• **Text shown**:
Segment Open

Glutathione Metabolism and Its Implications for Health
Guoyao Wu, Yun-Zhong Fang, Sheng Yang, Joanne R. Lupton, and Nancy D. Turner
J. Nutr. 2004; 134: 489–492.
Glutathione (-glutamyl-cysteinyl-glycine; GSH) is the most abundant low-molecular-weight thiol, and GSH/ glutathione disulfide is the major redox couple in animal cells. The synthesis of GSH from glutamate, cysteine, and glycine is catalyzed sequentially by two cytosolic enzymes, -glutamylcysteine synthetase and GSH synthetase. Compelling evidence shows that GSH synthesis is regulated primarily by -glutamylcysteine synthetase activity, cysteine availability, and GSH feedback inhibition. Animal and human studies demonstrate that adequate protein nutrition is crucial for the maintenance of GSH homeostasis. In addition, enteral or parenteral cystine, methionine, N-acetylcysteine, and L-2-oxothiazolidine-4-carboxylate are effective precursors of cysteine for tissue GSH synthesis. Glutathione plays important roles in antioxidant defense, nutrient metabolism, and regulation of cellular events (including gene expression, DNA and protein synthesis, cell proliferation and apoptosis, signal transduction, cytokine production and immune response, and protein glutathionylation). Glutathione deficiency contributes to oxidative stress, which plays a key role in aging and the pathogenesis of many diseases (including kwashiorkor, seizure, Alzheimer’s disease, Parkinson’s disease, liver disease, cystic fibrosis, sickle cell anemia, HIV, AIDS, cancer, heart attack, stroke, and diabetes). New knowledge of the nutritional regulation of GSH metabolism is critical for the development of effective strategies to improve health and to treat these diseases.

Segment Closed

• **Exercise data**:
Segment Open

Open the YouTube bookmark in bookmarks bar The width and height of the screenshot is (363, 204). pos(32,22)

Segment Closed
Segment Open

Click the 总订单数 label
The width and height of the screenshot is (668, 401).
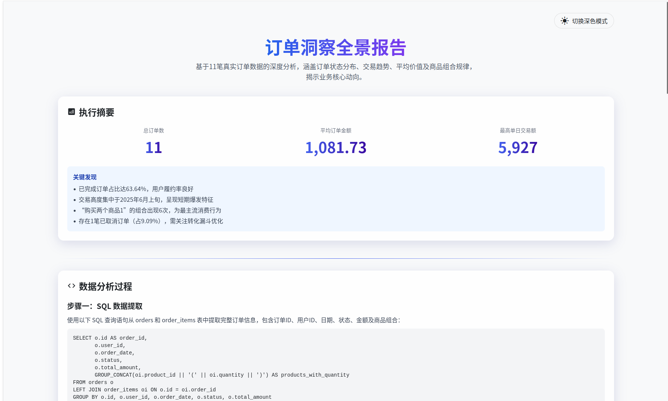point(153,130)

Segment Closed

Translate into Spanish this sentence from the text on glutathione metabolism: "Animal and human studies demonstrate that adequate protein nutrition is crucial for the maintenance of GSH homeostasis."

• **Answer to the exercise**: Los estudios en animales y en humanos demuestran que una nutrición proteica adecuada es crucial para el mantenimiento de la homeostasis del GSH.